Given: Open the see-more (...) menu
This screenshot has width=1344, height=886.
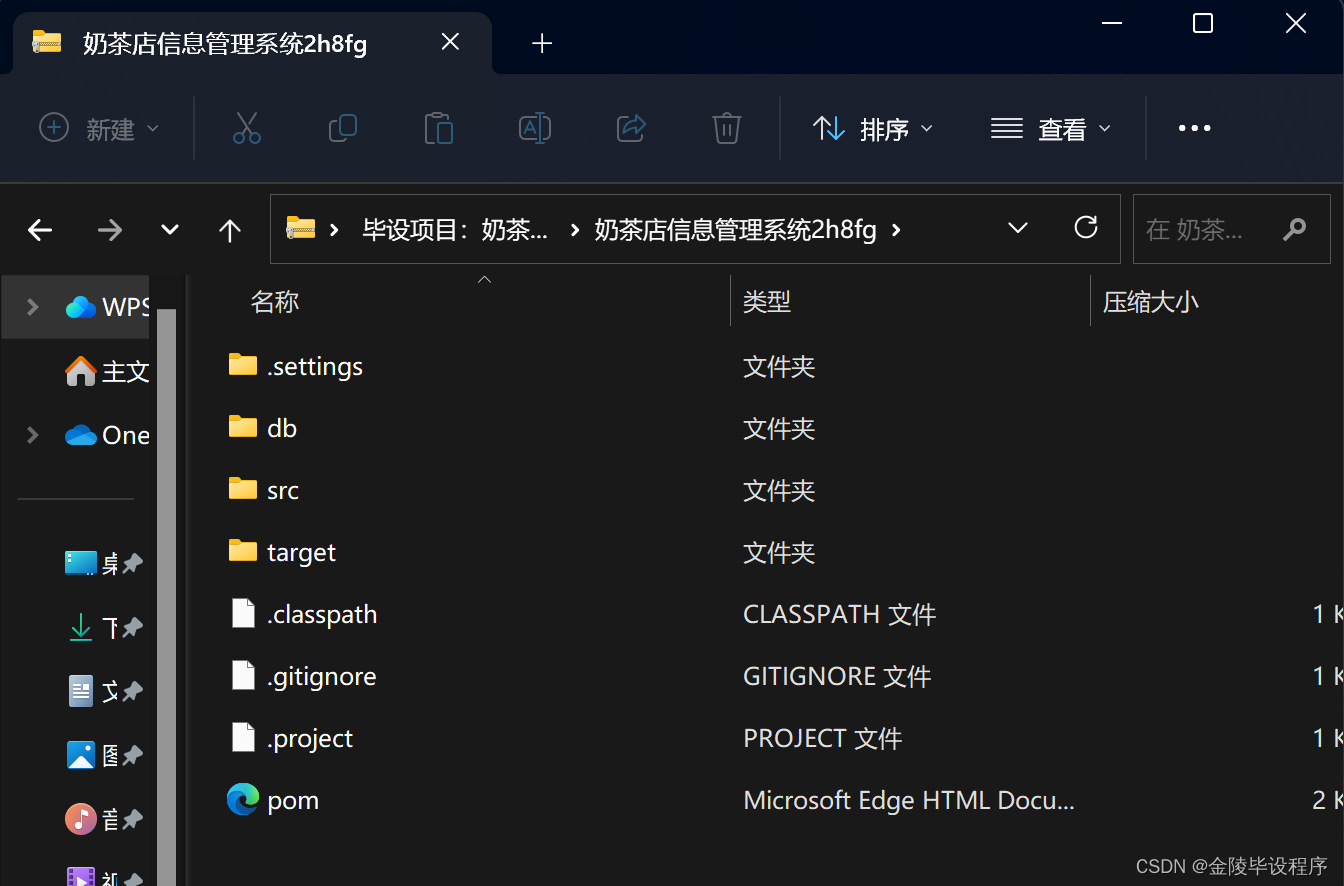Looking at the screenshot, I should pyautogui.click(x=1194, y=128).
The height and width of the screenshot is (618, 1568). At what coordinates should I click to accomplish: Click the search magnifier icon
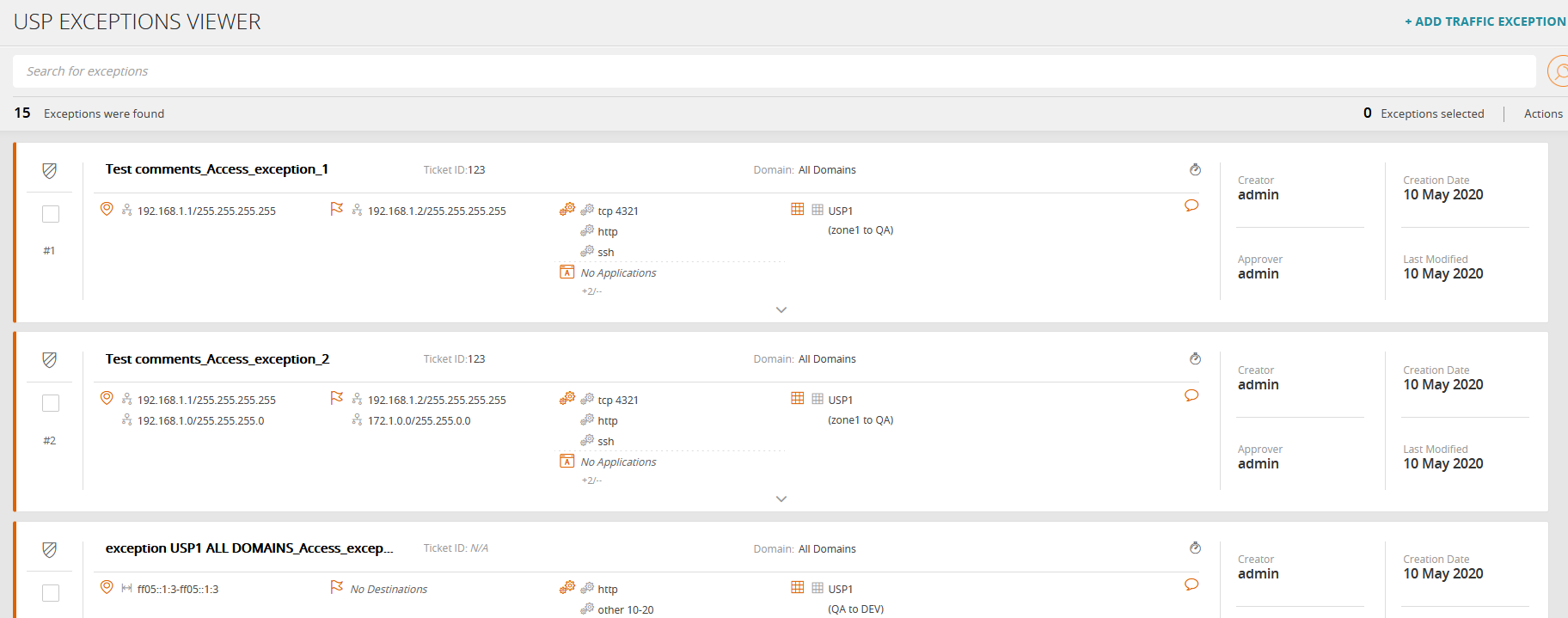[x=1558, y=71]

+===+

:: Problem details ::
Write every line above out again exactly; pictures do not belong in the copy.

:: Answer for this exercise ::
Given: Open the see-more (...) menu
This screenshot has width=1344, height=886.
Looking at the screenshot, I should pyautogui.click(x=1194, y=128).
The height and width of the screenshot is (618, 1568). At what coordinates should I click to accomplish: Click the search magnifier icon
[x=1558, y=71]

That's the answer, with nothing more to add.